Kubernetes — Things you should know

Internal working mechanism of Kubernetes

Published in

TechMintMedia

7 min readApr 2, 2022

I have been working on Kubernetes and deploying cloud-native apps for over 6 years now. Being at both ends of Cloud-Native Apps where I design/develop and deploy. Seen the transition from the most difficult way of on-prem K8s deployment to managed services like EKS and AKS. Here I am sharing my experience and things you should know about Kubernetes.

This is the Part-1 of this series. I will be releasing around 4 more articles on this topic.

This content targets both cloud and on-prem Kubernetes deployment. Some content may not required for services like AKS, EKS, as internal things are managed by AWS and Azure.

Fact: Kubernetes is also referred to as K8s, not k8s :) — this was just a fun fact.

What we are going to cover in this article

Fun with K8s
Any K8s playground which I can use to play with K8s
Vendors who can help to kick-start Kubernetes for your new Product/application
etcd database of K8s and how it’s effective
Kubernetes API life cycle
CRI and K8s is dropping docker-engine support
Node affinity and anti-affinity
Forum

#1 Fun with K8s

Can I visualize my K8s cluster in 3D :) Yes you can, watch out the demo here (Please don’t use it for production)

https://afritzler.github.io/kube-universe/web/demo/

#2 From where I can play with Kubernetes

Online playground

Offline single node K8s ( you need to install)

#3 Can I use Kubernetes for my Apps deployment without knowing it

There are platforms like OpenShift and cloud foundry which are built on top of Kubernetes. This platform gives you an abstraction layer for engineers to focus on engineering problems and App deployment rather than focusing on and knowing what is Kubernetes and how to configure it. But these platforms are built heavily on K8s.

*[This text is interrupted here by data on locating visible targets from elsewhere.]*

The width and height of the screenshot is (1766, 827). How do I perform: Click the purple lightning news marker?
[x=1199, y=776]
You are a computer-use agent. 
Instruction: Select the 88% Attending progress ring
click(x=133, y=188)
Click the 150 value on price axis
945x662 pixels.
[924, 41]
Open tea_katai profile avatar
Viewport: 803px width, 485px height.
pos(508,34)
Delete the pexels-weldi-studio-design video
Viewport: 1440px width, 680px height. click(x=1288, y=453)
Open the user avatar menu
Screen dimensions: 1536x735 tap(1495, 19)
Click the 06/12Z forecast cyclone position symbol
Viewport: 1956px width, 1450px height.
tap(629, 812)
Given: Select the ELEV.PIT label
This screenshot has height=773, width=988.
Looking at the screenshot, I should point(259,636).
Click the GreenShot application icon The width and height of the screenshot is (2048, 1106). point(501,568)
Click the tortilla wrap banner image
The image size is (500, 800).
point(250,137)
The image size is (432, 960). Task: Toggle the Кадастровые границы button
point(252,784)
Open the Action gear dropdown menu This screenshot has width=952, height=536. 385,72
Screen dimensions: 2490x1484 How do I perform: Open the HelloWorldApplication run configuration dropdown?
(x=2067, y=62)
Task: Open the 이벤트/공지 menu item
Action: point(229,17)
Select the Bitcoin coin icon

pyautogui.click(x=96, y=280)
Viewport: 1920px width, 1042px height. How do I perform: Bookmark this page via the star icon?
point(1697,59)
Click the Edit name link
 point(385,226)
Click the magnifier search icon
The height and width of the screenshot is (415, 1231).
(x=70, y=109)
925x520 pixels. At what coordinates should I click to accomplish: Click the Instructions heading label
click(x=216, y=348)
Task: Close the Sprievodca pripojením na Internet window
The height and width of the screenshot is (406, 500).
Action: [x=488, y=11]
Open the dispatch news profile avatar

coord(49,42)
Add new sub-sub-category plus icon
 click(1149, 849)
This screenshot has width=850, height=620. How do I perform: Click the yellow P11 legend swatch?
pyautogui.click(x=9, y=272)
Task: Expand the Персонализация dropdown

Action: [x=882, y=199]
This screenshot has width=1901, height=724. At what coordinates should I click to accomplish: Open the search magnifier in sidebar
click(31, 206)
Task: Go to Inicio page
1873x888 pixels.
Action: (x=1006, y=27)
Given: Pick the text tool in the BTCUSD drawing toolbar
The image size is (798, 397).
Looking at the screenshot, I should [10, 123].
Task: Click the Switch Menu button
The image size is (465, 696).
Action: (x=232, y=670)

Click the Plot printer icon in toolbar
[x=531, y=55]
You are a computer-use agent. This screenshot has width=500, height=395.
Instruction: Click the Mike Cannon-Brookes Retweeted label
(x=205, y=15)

If you don’t have Kubernetes engineers in your team, you can take help from the following list of companies listed on CNCF. Who can help you doing K8s setup ( of course they will charge you for their service) https://www.cncf.io/certification/kcsp/

#4 Kubernetes Database

Yes, Kubernetes as an orchestration tool internally used a Database to store information. When you create an Object like Deployment, Pod, Service, Secrets — all such information are stored in etcd database. When you execute kubectl command, kubectl command talks to KubeAPI and KubeAPI request to binary ( internal K8s software ), then those binary extract information from etcd.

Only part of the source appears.